## Exercise description
Only the lines of the data below from the one with "Screenshot is 1729x2156." through the one with "BUTS DE FOOT (472, 90)" are wanted. Repeat them exactly.

## Source material
-- Opening Marker --

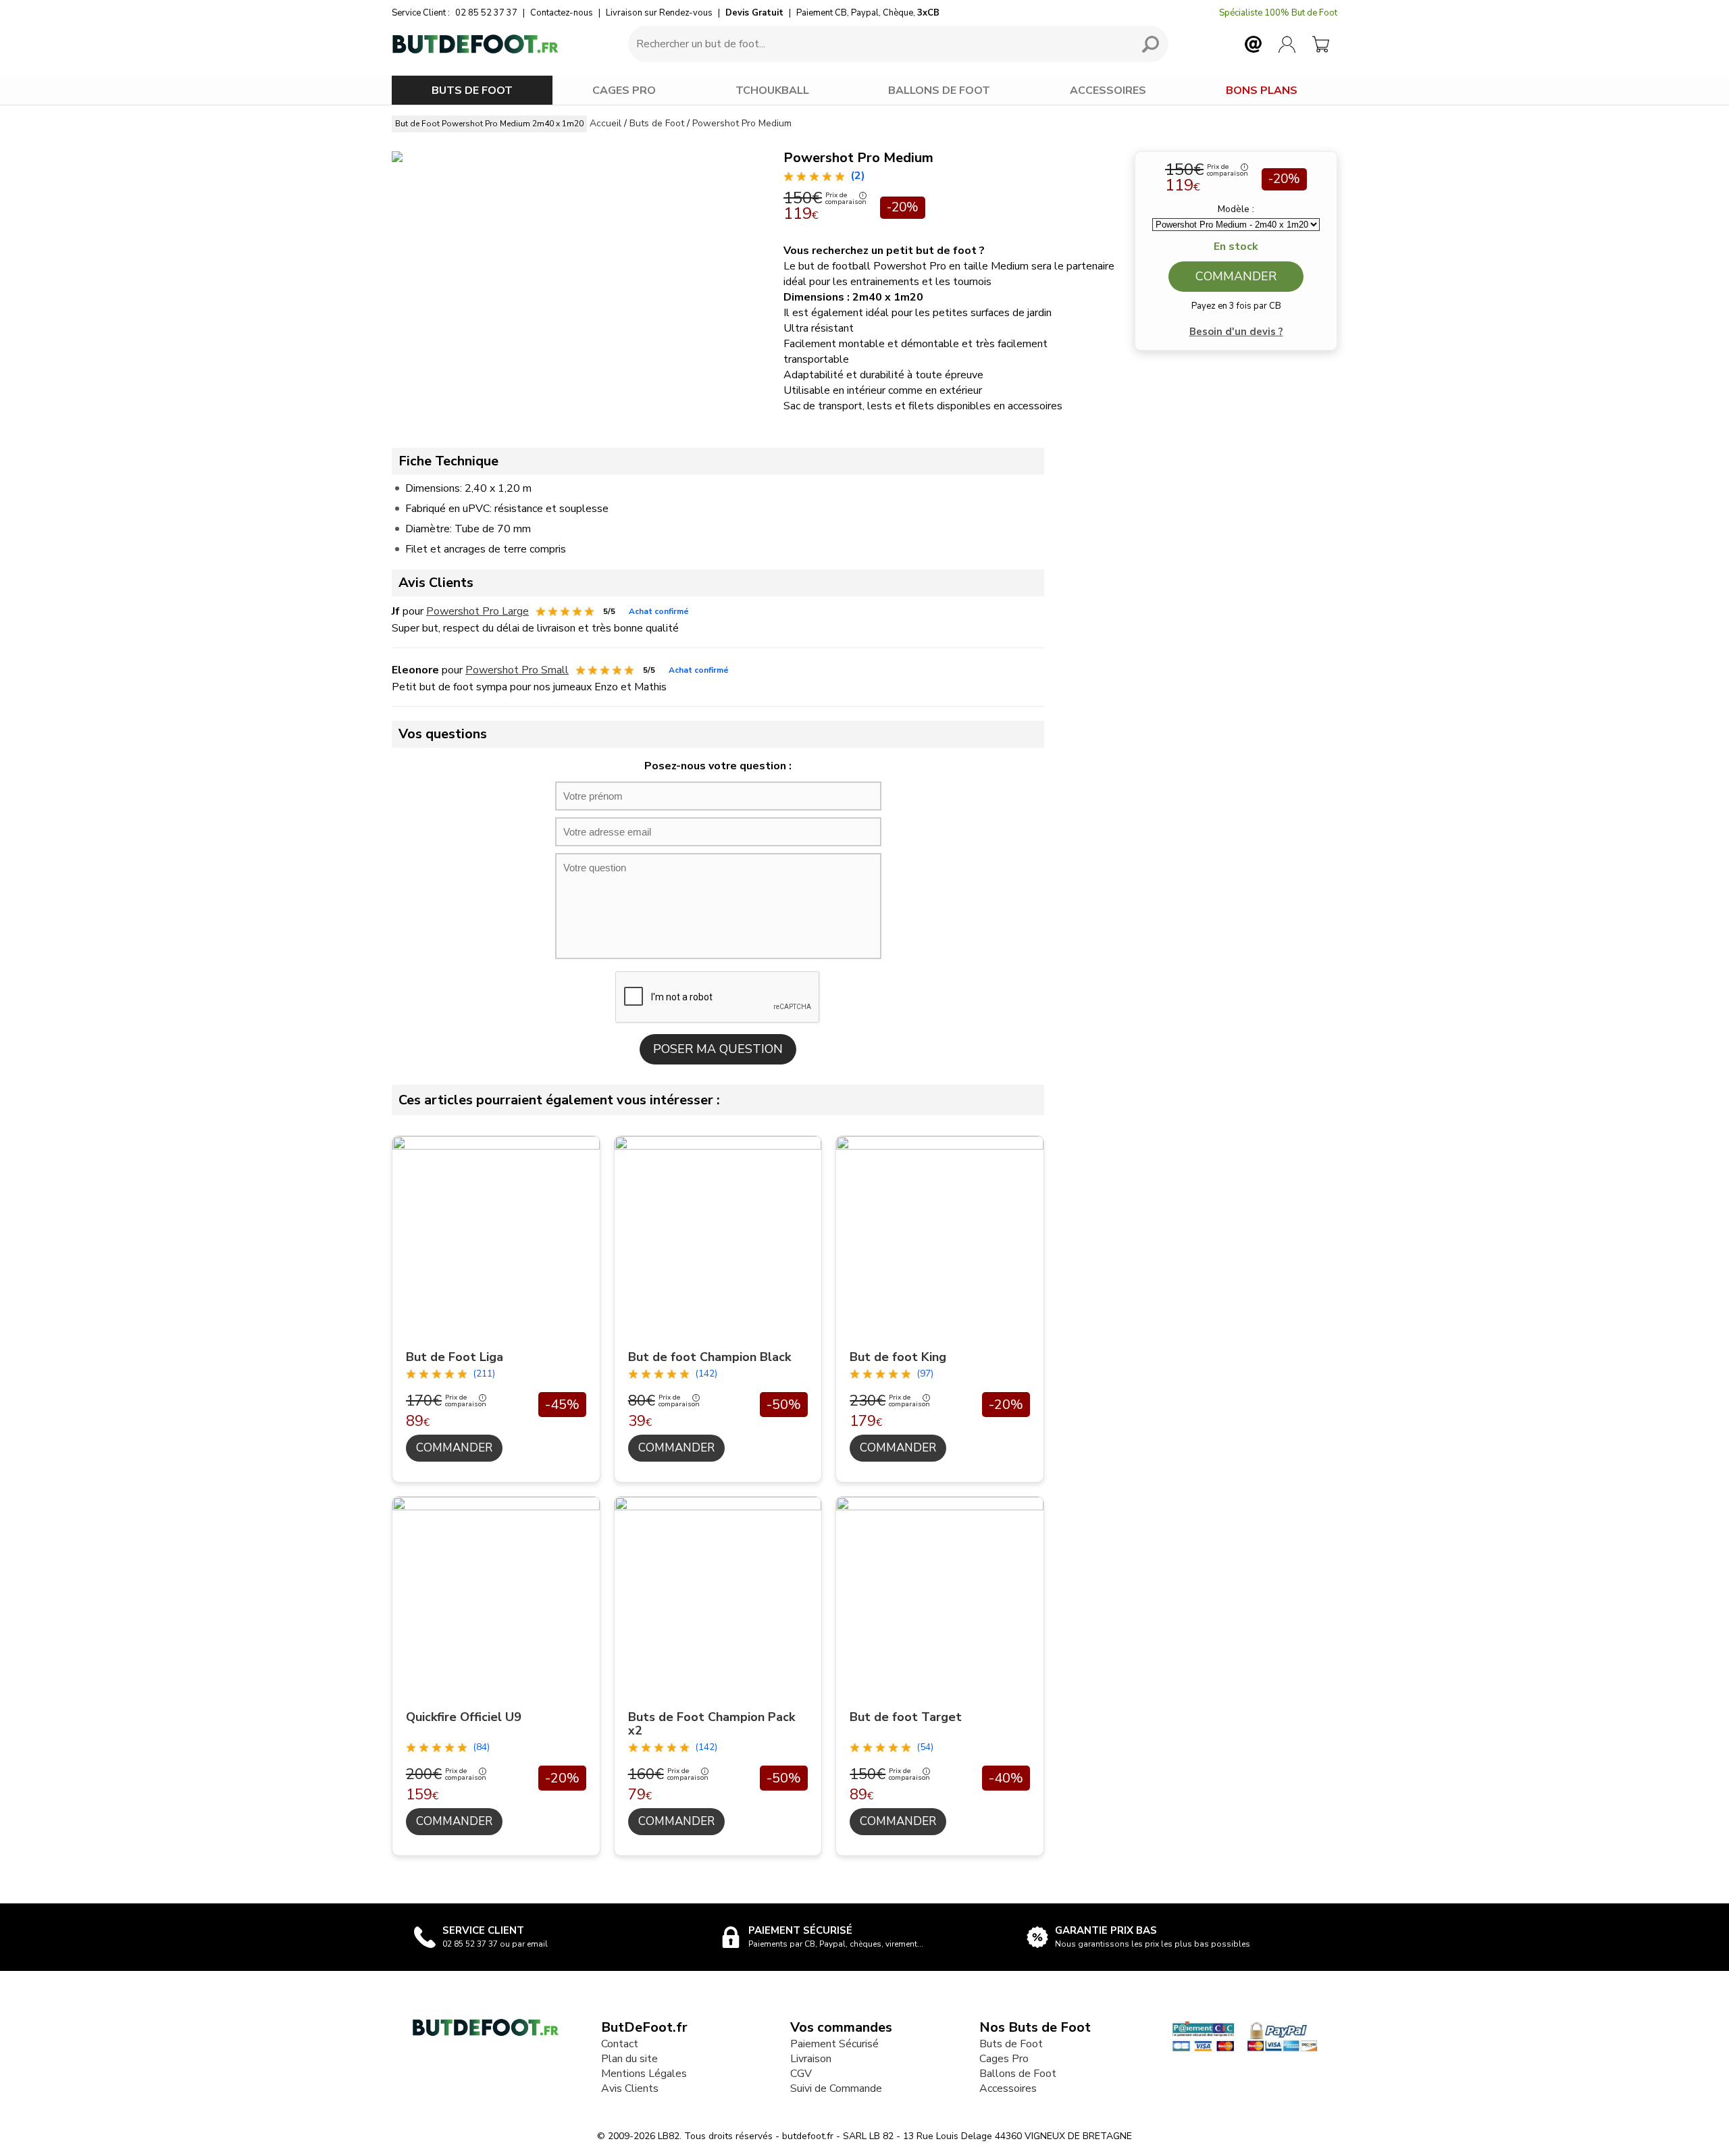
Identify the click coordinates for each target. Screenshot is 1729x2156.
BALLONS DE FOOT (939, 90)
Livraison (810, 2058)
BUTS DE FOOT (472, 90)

-- Closing Marker --
-- Opening Marker --

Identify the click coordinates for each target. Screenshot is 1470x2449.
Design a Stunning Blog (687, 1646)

-- Closing Marker --

## Completed exercise
Identify the click coordinates for each target. Screenshot is 1729x2156.
BALLONS DE FOOT (939, 90)
Livraison (810, 2058)
BUTS DE FOOT (472, 90)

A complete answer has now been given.